SET PROBLEM: Rewrite the rows below, replacing every instance of "GUI agent" with "screen agent" and leaving everything else unchanged.

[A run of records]
- - -

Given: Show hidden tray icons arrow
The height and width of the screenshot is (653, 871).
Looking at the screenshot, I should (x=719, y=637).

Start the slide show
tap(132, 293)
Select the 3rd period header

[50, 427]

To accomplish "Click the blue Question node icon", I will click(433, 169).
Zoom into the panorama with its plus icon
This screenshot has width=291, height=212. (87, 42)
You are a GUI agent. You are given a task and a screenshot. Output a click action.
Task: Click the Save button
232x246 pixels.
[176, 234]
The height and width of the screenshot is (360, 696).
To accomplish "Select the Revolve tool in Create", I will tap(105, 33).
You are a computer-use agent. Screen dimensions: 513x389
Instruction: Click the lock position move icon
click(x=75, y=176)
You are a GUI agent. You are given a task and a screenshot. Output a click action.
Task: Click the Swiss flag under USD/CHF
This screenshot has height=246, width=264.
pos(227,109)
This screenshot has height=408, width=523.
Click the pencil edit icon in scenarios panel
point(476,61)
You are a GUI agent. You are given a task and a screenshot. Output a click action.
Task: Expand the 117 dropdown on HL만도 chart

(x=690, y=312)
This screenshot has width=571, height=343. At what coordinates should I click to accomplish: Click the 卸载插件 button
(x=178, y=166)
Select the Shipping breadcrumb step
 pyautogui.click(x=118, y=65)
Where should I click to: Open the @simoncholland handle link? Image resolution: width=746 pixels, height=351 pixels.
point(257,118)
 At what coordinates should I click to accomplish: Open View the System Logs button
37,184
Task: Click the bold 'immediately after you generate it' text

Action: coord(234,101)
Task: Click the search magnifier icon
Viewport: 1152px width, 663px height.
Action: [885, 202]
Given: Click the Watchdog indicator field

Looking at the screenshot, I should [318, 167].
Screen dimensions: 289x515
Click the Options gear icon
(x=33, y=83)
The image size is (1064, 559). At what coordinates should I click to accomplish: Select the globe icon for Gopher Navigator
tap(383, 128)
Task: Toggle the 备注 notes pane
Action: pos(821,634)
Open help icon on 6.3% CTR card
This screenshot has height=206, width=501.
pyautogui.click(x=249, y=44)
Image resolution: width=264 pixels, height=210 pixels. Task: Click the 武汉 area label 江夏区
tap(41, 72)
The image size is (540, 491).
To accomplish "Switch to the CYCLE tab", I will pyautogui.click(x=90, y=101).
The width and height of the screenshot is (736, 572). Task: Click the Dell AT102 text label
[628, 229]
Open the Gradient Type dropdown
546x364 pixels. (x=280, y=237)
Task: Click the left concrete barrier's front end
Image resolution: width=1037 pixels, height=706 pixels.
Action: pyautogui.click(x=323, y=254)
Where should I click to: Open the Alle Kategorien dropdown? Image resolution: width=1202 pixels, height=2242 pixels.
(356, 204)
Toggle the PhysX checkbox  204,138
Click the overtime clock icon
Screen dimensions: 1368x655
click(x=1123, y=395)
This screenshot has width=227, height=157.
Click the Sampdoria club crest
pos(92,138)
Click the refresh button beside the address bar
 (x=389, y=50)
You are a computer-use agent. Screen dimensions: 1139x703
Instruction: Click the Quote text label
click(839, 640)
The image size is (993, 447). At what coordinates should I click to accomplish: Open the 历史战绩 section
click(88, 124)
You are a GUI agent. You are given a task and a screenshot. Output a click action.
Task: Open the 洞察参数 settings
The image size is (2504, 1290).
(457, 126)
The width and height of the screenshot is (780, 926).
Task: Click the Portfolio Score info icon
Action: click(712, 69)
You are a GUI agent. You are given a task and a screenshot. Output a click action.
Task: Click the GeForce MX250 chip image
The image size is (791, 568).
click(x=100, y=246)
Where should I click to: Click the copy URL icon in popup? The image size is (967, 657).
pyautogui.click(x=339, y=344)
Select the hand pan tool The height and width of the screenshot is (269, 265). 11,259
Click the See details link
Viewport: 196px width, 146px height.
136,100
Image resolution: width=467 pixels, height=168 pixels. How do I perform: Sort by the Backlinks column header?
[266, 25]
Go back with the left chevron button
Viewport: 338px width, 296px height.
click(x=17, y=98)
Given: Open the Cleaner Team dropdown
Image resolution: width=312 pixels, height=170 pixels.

- - -

EXERCISE ANSWER:
Given: Show hidden tray icons arrow
The height and width of the screenshot is (653, 871).
Looking at the screenshot, I should (x=719, y=637).

Start the slide show
tap(132, 293)
Select the 3rd period header

[50, 427]

To accomplish "Click the blue Question node icon", I will click(433, 169).
Zoom into the panorama with its plus icon
This screenshot has width=291, height=212. (87, 42)
You are a screen agent. You are given a task and a screenshot. Output a click action.
Task: Click the Save button
232x246 pixels.
[176, 234]
The height and width of the screenshot is (360, 696).
To accomplish "Select the Revolve tool in Create", I will tap(105, 33).
You are a computer-use agent. Screen dimensions: 513x389
Instruction: Click the lock position move icon
click(x=75, y=176)
You are a screen agent. You are given a task and a screenshot. Output a click action.
Task: Click the Swiss flag under USD/CHF
This screenshot has height=246, width=264.
pos(227,109)
This screenshot has height=408, width=523.
Click the pencil edit icon in scenarios panel
point(476,61)
You are a screen agent. You are given a task and a screenshot. Output a click action.
Task: Expand the 117 dropdown on HL만도 chart

(x=690, y=312)
This screenshot has width=571, height=343. At what coordinates should I click to accomplish: Click the 卸载插件 button
(x=178, y=166)
Select the Shipping breadcrumb step
 pyautogui.click(x=118, y=65)
Where should I click to: Open the @simoncholland handle link? Image resolution: width=746 pixels, height=351 pixels.
point(257,118)
 At what coordinates should I click to accomplish: Open View the System Logs button
37,184
Task: Click the bold 'immediately after you generate it' text

Action: coord(234,101)
Task: Click the search magnifier icon
Viewport: 1152px width, 663px height.
Action: [885, 202]
Given: Click the Watchdog indicator field

Looking at the screenshot, I should [318, 167].
Screen dimensions: 289x515
Click the Options gear icon
(x=33, y=83)
The image size is (1064, 559). At what coordinates should I click to accomplish: Select the globe icon for Gopher Navigator
tap(383, 128)
Task: Toggle the 备注 notes pane
Action: pos(821,634)
Open help icon on 6.3% CTR card
This screenshot has height=206, width=501.
pyautogui.click(x=249, y=44)
Image resolution: width=264 pixels, height=210 pixels. Task: Click the 武汉 area label 江夏区
tap(41, 72)
The image size is (540, 491).
To accomplish "Switch to the CYCLE tab", I will pyautogui.click(x=90, y=101).
The width and height of the screenshot is (736, 572). Task: Click the Dell AT102 text label
[628, 229]
Open the Gradient Type dropdown
546x364 pixels. (x=280, y=237)
Task: Click the left concrete barrier's front end
Image resolution: width=1037 pixels, height=706 pixels.
Action: pyautogui.click(x=323, y=254)
Where should I click to: Open the Alle Kategorien dropdown? Image resolution: width=1202 pixels, height=2242 pixels.
(356, 204)
Toggle the PhysX checkbox  204,138
Click the overtime clock icon
Screen dimensions: 1368x655
click(x=1123, y=395)
This screenshot has width=227, height=157.
Click the Sampdoria club crest
pos(92,138)
Click the refresh button beside the address bar
 (x=389, y=50)
You are a computer-use agent. Screen dimensions: 1139x703
Instruction: Click the Quote text label
click(839, 640)
The image size is (993, 447). At what coordinates should I click to accomplish: Open the 历史战绩 section
click(88, 124)
You are a screen agent. You are given a task and a screenshot. Output a click action.
Task: Open the 洞察参数 settings
The image size is (2504, 1290).
(457, 126)
The width and height of the screenshot is (780, 926).
Task: Click the Portfolio Score info icon
Action: click(712, 69)
You are a screen agent. You are given a task and a screenshot. Output a click action.
Task: Click the GeForce MX250 chip image
The image size is (791, 568).
click(x=100, y=246)
Where should I click to: Click the copy URL icon in popup? The image size is (967, 657).
pyautogui.click(x=339, y=344)
Select the hand pan tool The height and width of the screenshot is (269, 265). 11,259
Click the See details link
Viewport: 196px width, 146px height.
136,100
Image resolution: width=467 pixels, height=168 pixels. How do I perform: Sort by the Backlinks column header?
[266, 25]
Go back with the left chevron button
Viewport: 338px width, 296px height.
click(x=17, y=98)
Given: Open the Cleaner Team dropdown
Image resolution: width=312 pixels, height=170 pixels.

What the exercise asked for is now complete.